• **Excerpted passage**
• • • • •
The album opener, ‘Recognize’, features Chris Rock serving as a master of ceremonies by announcing that, “This ain’t the young DB / this the old DB / this ain’t the embryo DB.” This is followed by the first of many unintelligible verses from ODB himself. ‘I Can’t Wait’ continues this trend, ODB has never been exactly coherent, but here he is totally crazed, one can only imagine what the recording sessions must have been like. It initially appears that the track will succumb to hip hop cliché as ODB offers shout outs to Dr Dre and Snoop Dogg as well as other rappers, but the fantastic climax actually has ODB offering shout outs to the army, air force, submarines and Eskimos and thanks them for (and this is not a joke), “playing my music in the submarines and the boats.” Any doubts as to whether or not ODB has lost the plot are answered on this track.
• • • • •
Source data
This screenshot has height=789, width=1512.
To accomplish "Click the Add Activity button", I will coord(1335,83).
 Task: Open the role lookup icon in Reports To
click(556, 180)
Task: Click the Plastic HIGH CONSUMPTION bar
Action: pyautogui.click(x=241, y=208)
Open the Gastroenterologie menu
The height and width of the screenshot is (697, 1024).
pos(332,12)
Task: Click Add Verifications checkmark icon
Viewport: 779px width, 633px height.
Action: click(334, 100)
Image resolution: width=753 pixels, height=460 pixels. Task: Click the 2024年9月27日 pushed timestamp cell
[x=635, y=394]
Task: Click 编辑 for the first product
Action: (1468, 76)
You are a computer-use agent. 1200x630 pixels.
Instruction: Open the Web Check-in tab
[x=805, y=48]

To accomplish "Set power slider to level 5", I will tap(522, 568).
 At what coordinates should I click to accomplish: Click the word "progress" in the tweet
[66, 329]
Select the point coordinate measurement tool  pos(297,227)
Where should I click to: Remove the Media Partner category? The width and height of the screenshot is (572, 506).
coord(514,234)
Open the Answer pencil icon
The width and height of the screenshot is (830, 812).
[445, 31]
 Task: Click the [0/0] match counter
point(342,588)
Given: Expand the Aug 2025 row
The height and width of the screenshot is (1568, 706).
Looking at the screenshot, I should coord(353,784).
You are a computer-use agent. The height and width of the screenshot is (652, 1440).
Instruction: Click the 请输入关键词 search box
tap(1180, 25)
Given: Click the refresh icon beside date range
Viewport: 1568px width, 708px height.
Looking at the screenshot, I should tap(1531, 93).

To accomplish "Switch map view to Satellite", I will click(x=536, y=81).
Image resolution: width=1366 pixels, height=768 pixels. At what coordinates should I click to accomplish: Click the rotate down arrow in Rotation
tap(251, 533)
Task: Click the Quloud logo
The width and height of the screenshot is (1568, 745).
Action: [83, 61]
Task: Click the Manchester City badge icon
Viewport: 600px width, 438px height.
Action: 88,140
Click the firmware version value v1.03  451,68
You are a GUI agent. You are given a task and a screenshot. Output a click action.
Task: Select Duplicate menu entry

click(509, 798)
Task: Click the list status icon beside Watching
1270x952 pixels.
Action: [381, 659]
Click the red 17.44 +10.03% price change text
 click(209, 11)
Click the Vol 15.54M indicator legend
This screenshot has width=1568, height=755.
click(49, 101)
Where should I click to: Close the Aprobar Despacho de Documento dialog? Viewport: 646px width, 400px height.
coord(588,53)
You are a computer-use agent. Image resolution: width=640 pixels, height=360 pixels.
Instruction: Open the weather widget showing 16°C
• • • • •
• **Exercises**
1 > Decide whether each statement below agrees with the album review, answering yes or no and quoting the words from the review that settle it. (a) On the opener "Recognize," Chris Rock acts as a master of ceremonies. (b) On "I Can't Wait," ODB's shout outs go only to other rappers. (c) The review describes ODB as having always been coherent.
2 > Copy out the lines of the listing from the line with "Task: Open the" to the line with "Select the point", including both of those lines.

• **Solutions for each task**
1 >
(a) Yes: "features Chris Rock serving as a master of ceremonies"
(b) No: "the fantastic climax actually has ODB offering shout outs to the army, air force, submarines and Eskimos"
(c) No: "ODB has never been exactly coherent"

2 >
 Task: Open the role lookup icon in Reports To
click(556, 180)
Task: Click the Plastic HIGH CONSUMPTION bar
Action: pyautogui.click(x=241, y=208)
Open the Gastroenterologie menu
The height and width of the screenshot is (697, 1024).
pos(332,12)
Task: Click Add Verifications checkmark icon
Viewport: 779px width, 633px height.
Action: click(334, 100)
Image resolution: width=753 pixels, height=460 pixels. Task: Click the 2024年9月27日 pushed timestamp cell
[x=635, y=394]
Task: Click 编辑 for the first product
Action: (1468, 76)
You are a computer-use agent. 1200x630 pixels.
Instruction: Open the Web Check-in tab
[x=805, y=48]

To accomplish "Set power slider to level 5", I will tap(522, 568).
 At what coordinates should I click to accomplish: Click the word "progress" in the tweet
[66, 329]
Select the point coordinate measurement tool  pos(297,227)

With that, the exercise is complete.